**Action item**.
Please write each record out again word for word.

Pixel coordinate grounding data

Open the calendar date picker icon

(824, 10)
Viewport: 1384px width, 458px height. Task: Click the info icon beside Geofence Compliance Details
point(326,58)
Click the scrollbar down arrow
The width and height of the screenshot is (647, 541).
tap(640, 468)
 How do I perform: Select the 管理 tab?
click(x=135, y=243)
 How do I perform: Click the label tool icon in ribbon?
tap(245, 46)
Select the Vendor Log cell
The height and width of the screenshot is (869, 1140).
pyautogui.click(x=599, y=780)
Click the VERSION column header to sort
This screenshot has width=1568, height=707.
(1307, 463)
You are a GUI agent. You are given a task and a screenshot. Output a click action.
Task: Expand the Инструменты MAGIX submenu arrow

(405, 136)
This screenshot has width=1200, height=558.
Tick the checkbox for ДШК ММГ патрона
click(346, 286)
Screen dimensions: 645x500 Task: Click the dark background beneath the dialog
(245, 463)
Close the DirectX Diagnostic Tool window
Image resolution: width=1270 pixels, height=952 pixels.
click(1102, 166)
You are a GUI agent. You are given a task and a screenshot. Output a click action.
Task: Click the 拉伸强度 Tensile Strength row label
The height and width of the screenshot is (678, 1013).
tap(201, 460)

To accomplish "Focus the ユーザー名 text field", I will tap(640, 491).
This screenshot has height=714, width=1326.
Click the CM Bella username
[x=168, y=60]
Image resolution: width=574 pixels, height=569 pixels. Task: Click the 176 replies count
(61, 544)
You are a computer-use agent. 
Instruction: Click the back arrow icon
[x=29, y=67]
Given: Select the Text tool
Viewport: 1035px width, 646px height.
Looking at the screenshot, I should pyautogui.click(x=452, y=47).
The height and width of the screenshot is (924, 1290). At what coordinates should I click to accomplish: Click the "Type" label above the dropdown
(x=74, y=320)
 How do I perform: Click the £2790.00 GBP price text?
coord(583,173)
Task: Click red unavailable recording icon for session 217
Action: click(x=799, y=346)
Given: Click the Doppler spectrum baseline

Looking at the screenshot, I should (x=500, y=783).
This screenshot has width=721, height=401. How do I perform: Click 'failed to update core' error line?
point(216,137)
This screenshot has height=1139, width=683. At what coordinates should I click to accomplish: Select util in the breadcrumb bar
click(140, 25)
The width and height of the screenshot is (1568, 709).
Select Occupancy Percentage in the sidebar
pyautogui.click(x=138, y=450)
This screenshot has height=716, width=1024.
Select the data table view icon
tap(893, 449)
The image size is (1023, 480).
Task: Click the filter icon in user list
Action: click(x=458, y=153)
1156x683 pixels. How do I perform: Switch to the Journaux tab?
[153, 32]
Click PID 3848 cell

**Response**.
Open the calendar date picker icon

(824, 10)
Viewport: 1384px width, 458px height. Task: Click the info icon beside Geofence Compliance Details
point(326,58)
Click the scrollbar down arrow
The width and height of the screenshot is (647, 541).
tap(640, 468)
 How do I perform: Select the 管理 tab?
click(x=135, y=243)
 How do I perform: Click the label tool icon in ribbon?
tap(245, 46)
Select the Vendor Log cell
The height and width of the screenshot is (869, 1140).
pyautogui.click(x=599, y=780)
Click the VERSION column header to sort
This screenshot has width=1568, height=707.
(1307, 463)
You are a GUI agent. You are given a task and a screenshot. Output a click action.
Task: Expand the Инструменты MAGIX submenu arrow

(405, 136)
This screenshot has width=1200, height=558.
Tick the checkbox for ДШК ММГ патрона
click(346, 286)
Screen dimensions: 645x500 Task: Click the dark background beneath the dialog
(245, 463)
Close the DirectX Diagnostic Tool window
Image resolution: width=1270 pixels, height=952 pixels.
click(1102, 166)
You are a GUI agent. You are given a task and a screenshot. Output a click action.
Task: Click the 拉伸强度 Tensile Strength row label
The height and width of the screenshot is (678, 1013).
tap(201, 460)

To accomplish "Focus the ユーザー名 text field", I will tap(640, 491).
This screenshot has height=714, width=1326.
Click the CM Bella username
[x=168, y=60]
Image resolution: width=574 pixels, height=569 pixels. Task: Click the 176 replies count
(61, 544)
You are a computer-use agent. 
Instruction: Click the back arrow icon
[x=29, y=67]
Given: Select the Text tool
Viewport: 1035px width, 646px height.
Looking at the screenshot, I should pyautogui.click(x=452, y=47).
The height and width of the screenshot is (924, 1290). At what coordinates should I click to accomplish: Click the "Type" label above the dropdown
(x=74, y=320)
 How do I perform: Click the £2790.00 GBP price text?
coord(583,173)
Task: Click red unavailable recording icon for session 217
Action: click(x=799, y=346)
Given: Click the Doppler spectrum baseline

Looking at the screenshot, I should (x=500, y=783).
This screenshot has width=721, height=401. How do I perform: Click 'failed to update core' error line?
point(216,137)
This screenshot has height=1139, width=683. At what coordinates should I click to accomplish: Select util in the breadcrumb bar
click(140, 25)
The width and height of the screenshot is (1568, 709).
Select Occupancy Percentage in the sidebar
pyautogui.click(x=138, y=450)
This screenshot has height=716, width=1024.
Select the data table view icon
tap(893, 449)
The image size is (1023, 480).
Task: Click the filter icon in user list
Action: click(x=458, y=153)
1156x683 pixels. How do I perform: Switch to the Journaux tab?
[153, 32]
Click PID 3848 cell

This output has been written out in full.